Le rapport de l’Autorité de la concurrence précise également que « l’Etat a privatisé les SCA au moment même où leur rentabilité a commencé à croître fortement jusqu’à atteindre les niveaux actuels (…).

Sept années après la privatisation, les dividendes versés par les seules SCA privatisées se sont ainsi élevés, dividendes exceptionnels inclus, à 14,9 milliards d’euros ».

Démonstration est également faite que le coût du péage est nettement supérieur au coût réel des activités de fonctionnement de l’autoroute permettant à ces profits une progression permanente : alors que le prix du kilomètre pour l’usager ne cesse d’augmenter permettant l’accroissement du chiffre d’affaire, les effectifs des personnels des autoroutes ont été réduits de 17% depuis la privatisation, et comptent 2776 agents en moins.

Dans le même temps, depuis 2013, les SCA touchent le Crédit d’Impôt compétitivité Emploi (CICE). Scandaleux !

En plein débat sur la transition énergétique, et à la veille d’une nouvelle conférence environnementale où les transports feront l’objet d’un débat spécifique, il est urgent de prendre des mesures pour que cette manne financière serve l’intérêt général, notamment pour développer les modes alternatifs à la route dans une conception multimodale, tout en permettant le financement de la régénération et de la modernisation des réseaux ferrés, fluviaux et routiers nationaux non concédés.

Pour la CGT, deux urgences s’imposent :

Stopper immédiatement le processus en cours de privatisation et de mise en concession de routes nationales.
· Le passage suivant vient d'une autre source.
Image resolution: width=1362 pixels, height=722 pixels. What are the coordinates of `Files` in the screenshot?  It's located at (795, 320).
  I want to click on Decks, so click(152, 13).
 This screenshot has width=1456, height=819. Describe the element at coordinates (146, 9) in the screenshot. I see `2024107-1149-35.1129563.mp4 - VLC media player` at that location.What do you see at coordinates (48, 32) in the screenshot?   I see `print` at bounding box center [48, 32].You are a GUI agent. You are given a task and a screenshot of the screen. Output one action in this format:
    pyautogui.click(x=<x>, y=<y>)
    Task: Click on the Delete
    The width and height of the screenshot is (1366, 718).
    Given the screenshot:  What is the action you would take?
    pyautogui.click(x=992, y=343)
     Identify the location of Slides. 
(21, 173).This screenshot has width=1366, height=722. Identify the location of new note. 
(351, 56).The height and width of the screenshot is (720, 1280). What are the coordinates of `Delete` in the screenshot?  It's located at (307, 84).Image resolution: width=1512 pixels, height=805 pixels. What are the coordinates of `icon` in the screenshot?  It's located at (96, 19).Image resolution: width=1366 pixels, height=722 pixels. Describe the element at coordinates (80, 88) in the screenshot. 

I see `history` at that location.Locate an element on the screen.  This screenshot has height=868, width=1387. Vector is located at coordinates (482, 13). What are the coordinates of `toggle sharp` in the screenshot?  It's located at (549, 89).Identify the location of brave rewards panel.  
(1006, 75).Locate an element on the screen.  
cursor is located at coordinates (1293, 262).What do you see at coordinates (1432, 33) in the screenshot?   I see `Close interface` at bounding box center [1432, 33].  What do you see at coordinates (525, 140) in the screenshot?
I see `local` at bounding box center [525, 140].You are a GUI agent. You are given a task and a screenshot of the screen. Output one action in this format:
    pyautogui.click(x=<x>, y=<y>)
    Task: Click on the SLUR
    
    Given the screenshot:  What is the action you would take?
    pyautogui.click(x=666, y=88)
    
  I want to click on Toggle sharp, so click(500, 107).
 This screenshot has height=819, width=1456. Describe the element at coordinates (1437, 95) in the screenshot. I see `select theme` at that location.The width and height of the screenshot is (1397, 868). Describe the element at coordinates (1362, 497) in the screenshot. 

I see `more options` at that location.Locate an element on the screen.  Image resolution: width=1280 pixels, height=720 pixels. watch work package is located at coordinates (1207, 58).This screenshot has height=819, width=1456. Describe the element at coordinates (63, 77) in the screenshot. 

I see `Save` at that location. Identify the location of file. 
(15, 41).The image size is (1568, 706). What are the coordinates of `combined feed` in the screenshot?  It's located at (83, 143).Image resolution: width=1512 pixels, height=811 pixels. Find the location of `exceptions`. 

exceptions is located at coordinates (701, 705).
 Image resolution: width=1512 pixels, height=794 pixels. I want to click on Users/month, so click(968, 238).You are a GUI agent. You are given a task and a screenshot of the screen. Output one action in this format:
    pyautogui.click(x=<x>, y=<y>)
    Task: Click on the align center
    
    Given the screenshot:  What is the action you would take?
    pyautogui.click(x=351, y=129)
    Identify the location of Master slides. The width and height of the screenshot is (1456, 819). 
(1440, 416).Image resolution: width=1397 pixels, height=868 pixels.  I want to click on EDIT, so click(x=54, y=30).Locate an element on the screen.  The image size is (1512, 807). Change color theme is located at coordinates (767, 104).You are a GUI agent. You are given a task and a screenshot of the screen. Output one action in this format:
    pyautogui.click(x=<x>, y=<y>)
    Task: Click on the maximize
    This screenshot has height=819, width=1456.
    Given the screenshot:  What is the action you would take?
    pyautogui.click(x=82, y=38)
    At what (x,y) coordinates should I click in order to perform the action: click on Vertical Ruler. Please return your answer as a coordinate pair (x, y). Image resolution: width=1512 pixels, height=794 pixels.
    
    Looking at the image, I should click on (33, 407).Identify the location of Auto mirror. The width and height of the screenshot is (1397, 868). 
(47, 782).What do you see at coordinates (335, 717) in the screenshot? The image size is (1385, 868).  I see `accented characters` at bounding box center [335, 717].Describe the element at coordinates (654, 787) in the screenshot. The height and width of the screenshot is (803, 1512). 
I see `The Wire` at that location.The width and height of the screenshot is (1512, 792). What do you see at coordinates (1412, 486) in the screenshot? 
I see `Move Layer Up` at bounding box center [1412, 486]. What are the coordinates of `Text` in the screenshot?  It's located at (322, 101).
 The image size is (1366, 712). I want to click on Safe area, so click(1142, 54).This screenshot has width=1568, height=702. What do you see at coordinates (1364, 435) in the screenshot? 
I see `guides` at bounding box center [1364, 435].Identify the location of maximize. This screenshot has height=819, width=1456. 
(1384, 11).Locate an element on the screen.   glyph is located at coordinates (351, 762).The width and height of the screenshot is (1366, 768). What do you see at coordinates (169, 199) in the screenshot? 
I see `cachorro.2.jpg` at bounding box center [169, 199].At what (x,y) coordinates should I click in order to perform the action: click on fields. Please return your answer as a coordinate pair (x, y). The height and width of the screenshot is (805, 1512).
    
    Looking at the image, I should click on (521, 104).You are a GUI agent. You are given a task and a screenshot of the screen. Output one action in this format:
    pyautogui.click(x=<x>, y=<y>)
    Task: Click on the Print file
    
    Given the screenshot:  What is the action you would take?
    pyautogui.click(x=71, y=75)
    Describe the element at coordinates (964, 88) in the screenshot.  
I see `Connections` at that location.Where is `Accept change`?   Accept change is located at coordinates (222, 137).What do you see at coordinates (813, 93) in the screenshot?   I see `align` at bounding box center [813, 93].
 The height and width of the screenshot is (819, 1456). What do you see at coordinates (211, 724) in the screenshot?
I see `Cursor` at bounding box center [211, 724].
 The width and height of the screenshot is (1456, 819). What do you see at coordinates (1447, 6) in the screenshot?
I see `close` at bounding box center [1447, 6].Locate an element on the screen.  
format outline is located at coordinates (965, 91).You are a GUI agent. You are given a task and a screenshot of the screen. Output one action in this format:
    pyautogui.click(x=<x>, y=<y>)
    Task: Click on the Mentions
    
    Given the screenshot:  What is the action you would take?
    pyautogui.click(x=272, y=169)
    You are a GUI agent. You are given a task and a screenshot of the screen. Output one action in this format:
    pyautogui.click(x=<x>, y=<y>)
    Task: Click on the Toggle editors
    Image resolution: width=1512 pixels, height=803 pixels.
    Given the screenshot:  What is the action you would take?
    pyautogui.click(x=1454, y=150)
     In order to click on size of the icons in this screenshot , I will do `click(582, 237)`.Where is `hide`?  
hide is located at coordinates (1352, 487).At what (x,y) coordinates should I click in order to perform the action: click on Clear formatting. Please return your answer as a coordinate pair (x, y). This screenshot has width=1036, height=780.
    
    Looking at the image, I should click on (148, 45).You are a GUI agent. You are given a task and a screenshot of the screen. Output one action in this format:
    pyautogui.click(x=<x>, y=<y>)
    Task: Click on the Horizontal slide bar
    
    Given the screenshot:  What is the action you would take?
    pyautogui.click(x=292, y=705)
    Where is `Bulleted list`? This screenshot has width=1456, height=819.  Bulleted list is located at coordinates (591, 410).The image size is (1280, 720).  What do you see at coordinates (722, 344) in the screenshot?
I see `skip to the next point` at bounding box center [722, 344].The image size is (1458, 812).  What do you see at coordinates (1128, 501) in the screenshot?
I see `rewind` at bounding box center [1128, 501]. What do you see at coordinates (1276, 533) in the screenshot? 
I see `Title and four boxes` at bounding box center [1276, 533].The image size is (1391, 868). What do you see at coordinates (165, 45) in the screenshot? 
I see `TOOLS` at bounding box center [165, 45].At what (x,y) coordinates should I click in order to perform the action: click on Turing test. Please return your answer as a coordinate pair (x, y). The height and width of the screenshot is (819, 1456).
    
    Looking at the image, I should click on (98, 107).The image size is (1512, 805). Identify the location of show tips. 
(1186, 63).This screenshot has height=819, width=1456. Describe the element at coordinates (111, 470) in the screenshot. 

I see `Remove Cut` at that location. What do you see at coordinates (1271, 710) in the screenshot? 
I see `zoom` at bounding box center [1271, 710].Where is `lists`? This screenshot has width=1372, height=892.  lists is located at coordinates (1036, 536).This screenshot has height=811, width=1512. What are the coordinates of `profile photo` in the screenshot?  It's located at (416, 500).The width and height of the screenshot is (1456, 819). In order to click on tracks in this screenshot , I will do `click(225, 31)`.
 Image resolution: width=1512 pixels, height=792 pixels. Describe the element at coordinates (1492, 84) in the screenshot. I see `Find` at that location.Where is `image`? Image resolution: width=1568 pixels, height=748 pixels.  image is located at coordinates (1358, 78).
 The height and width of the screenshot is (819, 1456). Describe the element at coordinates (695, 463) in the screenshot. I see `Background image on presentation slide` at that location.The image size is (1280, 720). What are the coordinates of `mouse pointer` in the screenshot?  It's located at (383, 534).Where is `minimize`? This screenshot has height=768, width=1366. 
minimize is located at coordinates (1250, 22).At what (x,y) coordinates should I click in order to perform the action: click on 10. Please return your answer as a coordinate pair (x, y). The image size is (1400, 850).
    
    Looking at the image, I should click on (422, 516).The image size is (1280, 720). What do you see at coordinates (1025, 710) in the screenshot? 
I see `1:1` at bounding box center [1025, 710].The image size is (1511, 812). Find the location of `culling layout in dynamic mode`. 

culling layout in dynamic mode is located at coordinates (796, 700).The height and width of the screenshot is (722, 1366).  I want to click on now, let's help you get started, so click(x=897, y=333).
Renationaliser les sociétés d’autoroutes privatisées en 2005/2006, en légiférant à nouveau à partir du projet de loi déjà débattu au Sénat.

Le rapport de l’Autorité de la concurrence place l’activité des autoroutes comme « activité de service public ».

Pour la CGT, cela passe par une maîtrise et un contrôle public ! Il en va de l’intérêt général.